Caydence Palmer | Mescalero Apache | Mescalero Apache High School

Caydence Palmer has good reasons to be optimistic about her future. A senior at Mescalero Apache High School, she is applying to her dream college — the University of Arizona — and hoping to enter the field of mechanical engineering. Palmer, who’s had opportunities to travel the world, to be the youngest student in advanced engineering classes, and to be the only Indigenous participant in her highly competitive NASA internship cohort, is used to breaking barriers. 

For Palmer, education is a family affair. Her grandfather, a former tribal president, held a doctorate and urged her from a young age to go to college. “He took education very seriously,” Palmer remembers. Her aunts all have degrees and would encourage Palmer to complete her schoolwork. “My aunties and my grandfather always said that education is the most important thing, and no one can take it away from me,” Palmer explains, crediting her family with helping her reach her goals. 

STEM is in her blood: Palmer’s father was pursuing a bachelor’s degree in computer science at the time of his death when she was three years old. Palmer knew she had the support of her family, though her mother was not present. “My grandmother was always there for me,” Palmer says. “She’s basically a mother to me.”

That focus on education has changed the trajectory of Palmer’s life. “When I was in elementary school, I thought I would be working on my reservation. Then my high school teacher, Mr. Raynor, encouraged me to get into STEM. Now I have opportunities beyond the reservation,” Palmer says. She credits education as her ticket to a better future. “My tribe has started to realize that students have more success in education than sports, so they are making it known that education is more important,” she adds.

She first became interested in STEM during the advanced engineering class she took her first year. “I was the only freshman in a class of seniors,” she recalls. “I was kind of scared.” Through determination, she completed the course, and it sparked a love for mechanical engineering. That class acted as a catalyst that launched Palmer on a track to pursue a college degree in the field and perhaps even a PhD. “I just like to put things together,” she says.

Palmer’s internship at NASA has been an important part of her STEM experience. “I have a documentary on an air quality project I did in my community, and that is how I got the internship,” she explains. “I went to Austin and met all sorts of different people. Now people recognize me — I used to be really shy before this, and now I do a lot of public service and public speaking. Now I’m ‘NASA girl!’”

Palmer’s dream is to be an engineer for The Boeing Company. She toured one of its facilities during the 2021 National Conference and was inspired after seeing an Apache helicopter. “When they opened the doors to the hangar, my heart was happy,” she recalls, laughing. 
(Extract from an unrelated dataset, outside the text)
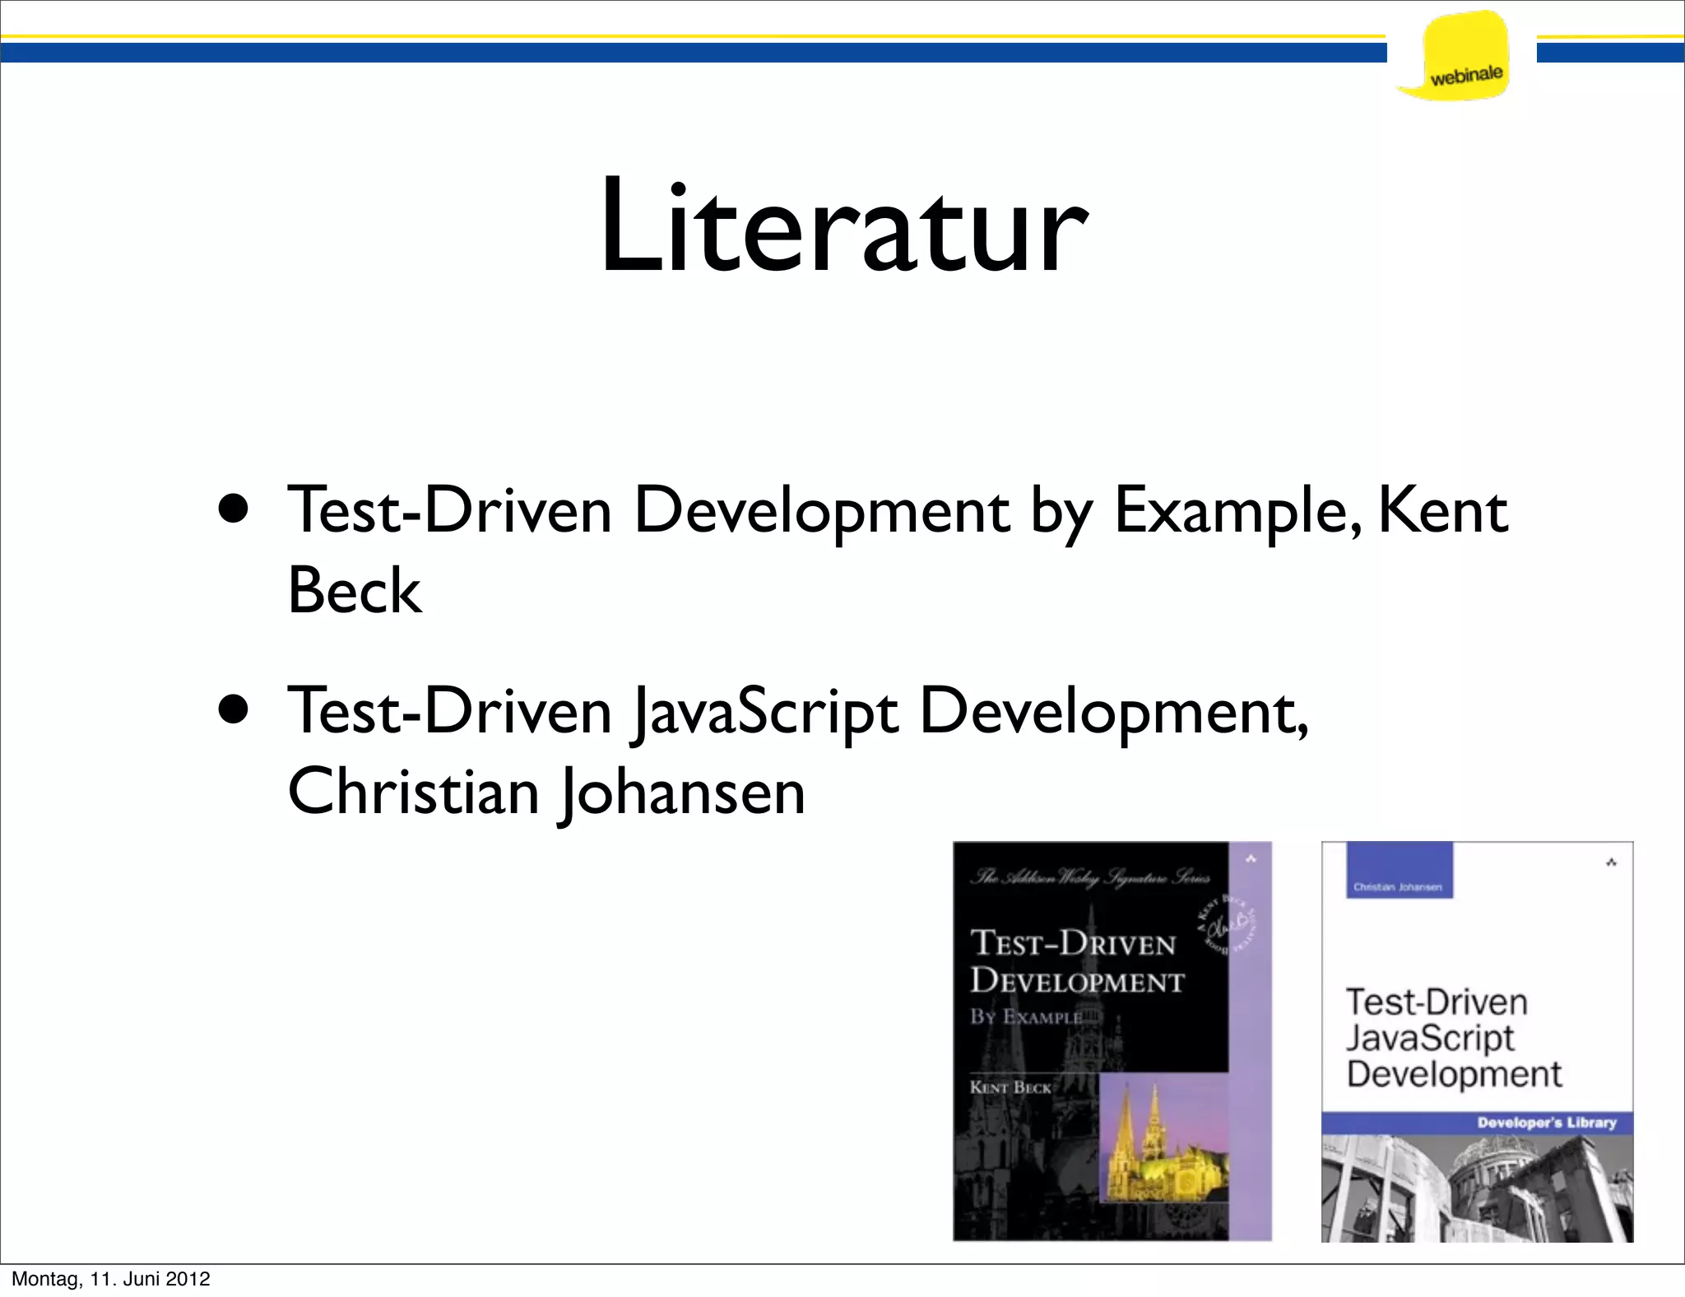1685x1297 pixels.
Task: Click the blue header bar left of logo
Action: (691, 53)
In longer-range plans, she hopes to return to her reservation someday to support her community and perhaps run for tribal president. Her passion for her community drove her to start a food security program on her reservation during her first year of high school. After researching food insecurity, she began to look for ways to alleviate hardships. Palmer has been working on her program for three years and hopes to set up food banks for her tribe. “Anything I can do to help my community,” she says. “I’m all in.”

When asked if she has advice for students like her who hope to go to college, she immediately replied with a message that she heard growing up: “Even if it’s hard, don’t ever feel too little or like you aren’t enough to go to college,” she says. “Whatever anyone else can do, you can do yourself.”